INFORMATION GIVEN
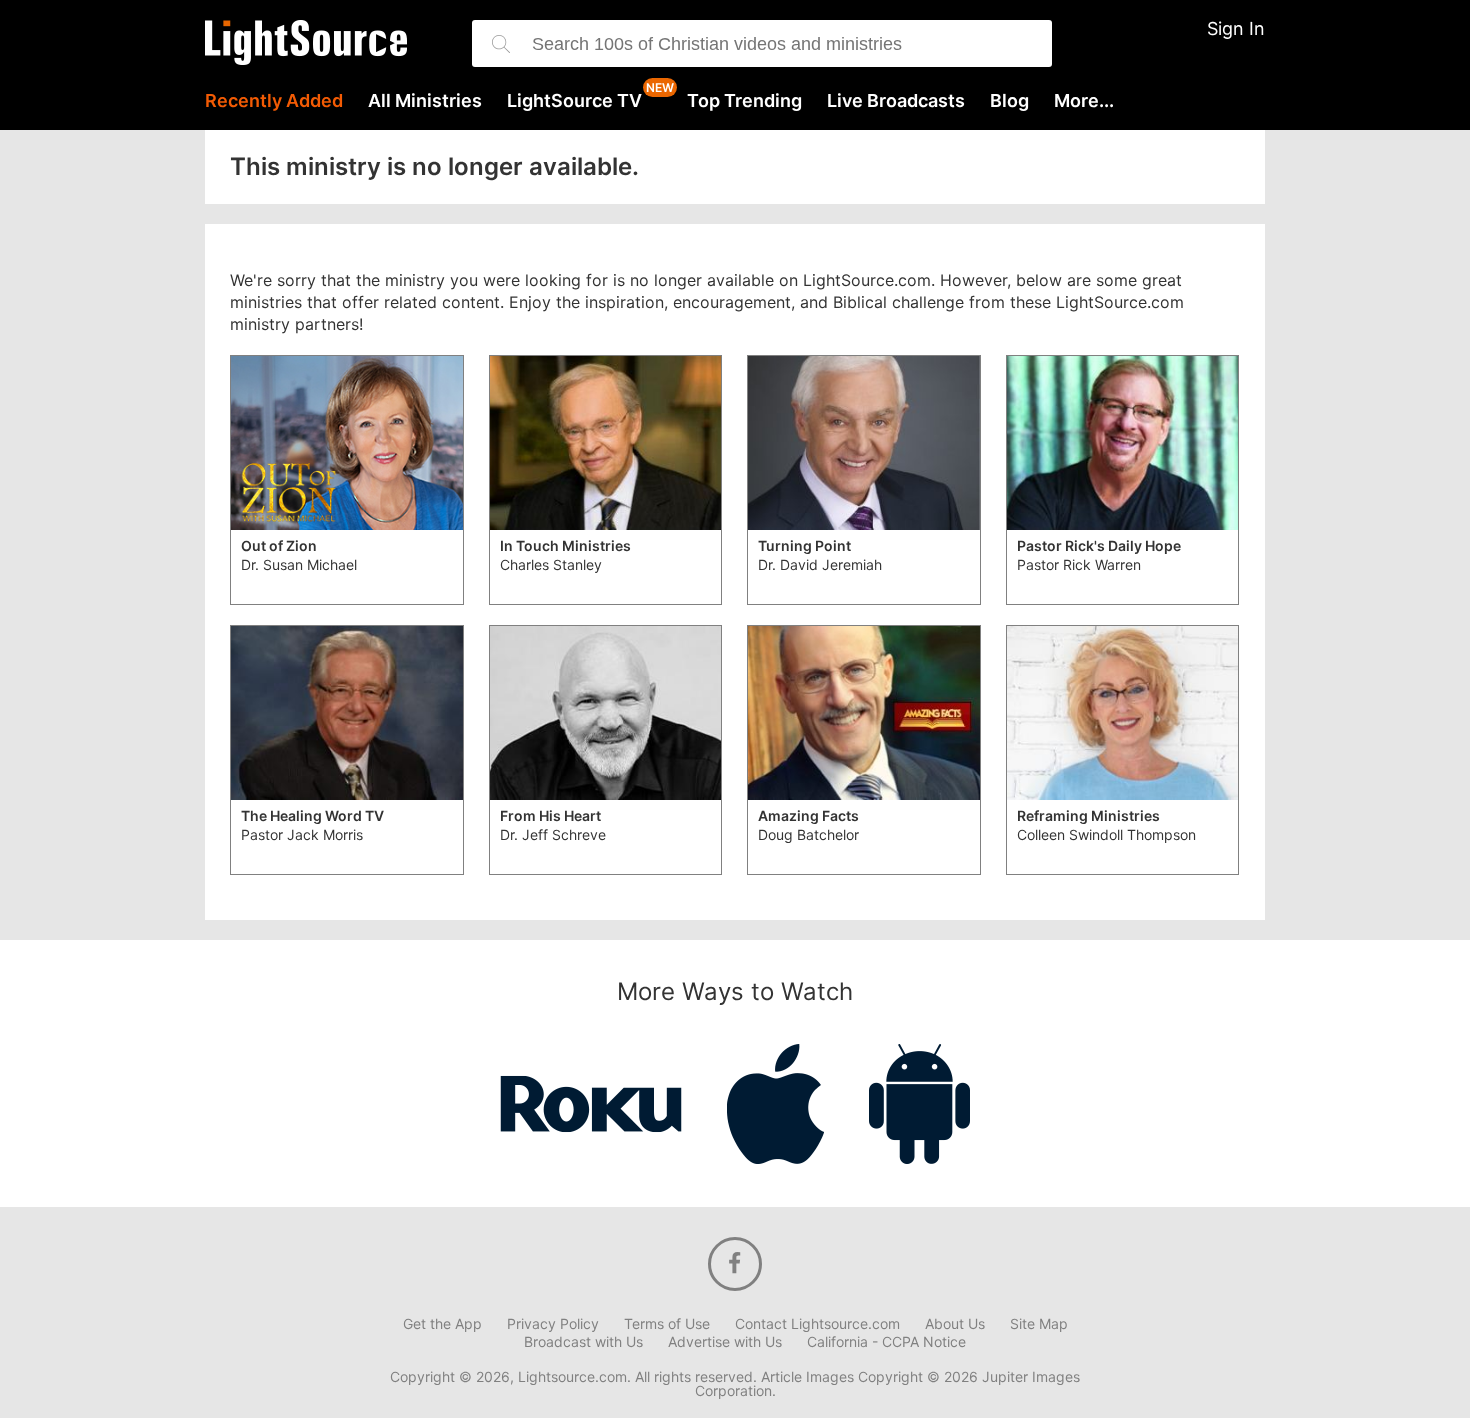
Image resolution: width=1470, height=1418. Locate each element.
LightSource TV (574, 101)
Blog (1009, 101)
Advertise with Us (725, 1342)
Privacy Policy (553, 1324)
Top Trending (744, 101)
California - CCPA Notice (886, 1342)
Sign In (1236, 28)
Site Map (1039, 1324)
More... (1084, 101)
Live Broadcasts (896, 101)
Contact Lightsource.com (817, 1324)
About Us (955, 1324)
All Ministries (425, 101)
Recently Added (274, 101)
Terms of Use (667, 1324)
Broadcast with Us (583, 1342)
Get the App (442, 1324)
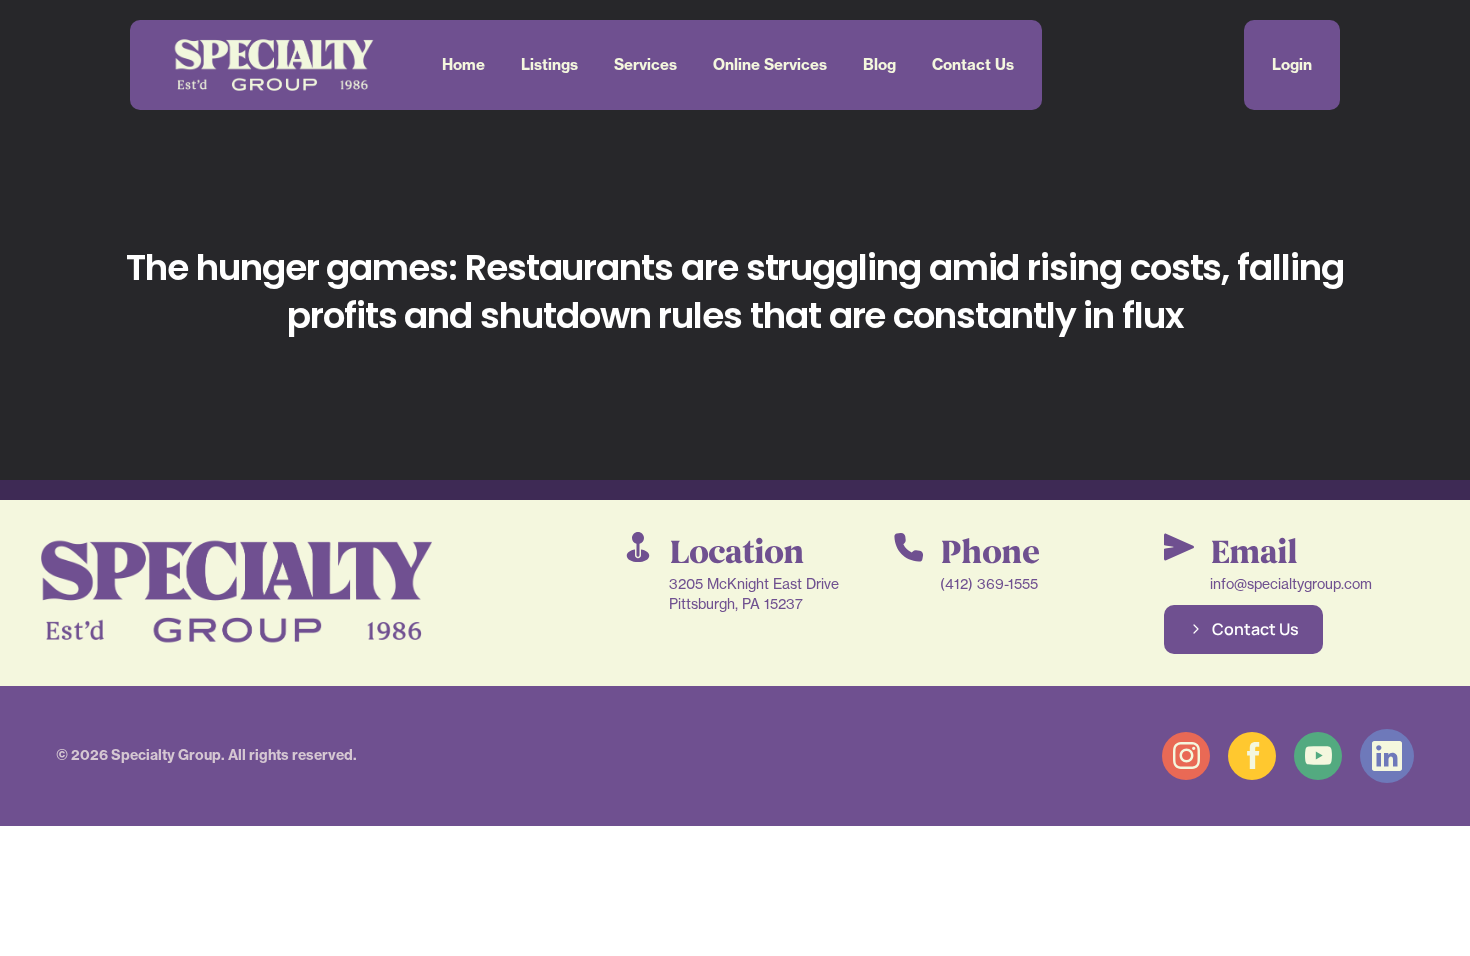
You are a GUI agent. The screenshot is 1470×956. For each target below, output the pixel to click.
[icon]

TASK DETAILS
Take every line from the data above that holds "with" and copy it out.

RESPONSE FOR THIS EXERCISE
Advertise with Us (725, 1342)
Broadcast with Us (583, 1342)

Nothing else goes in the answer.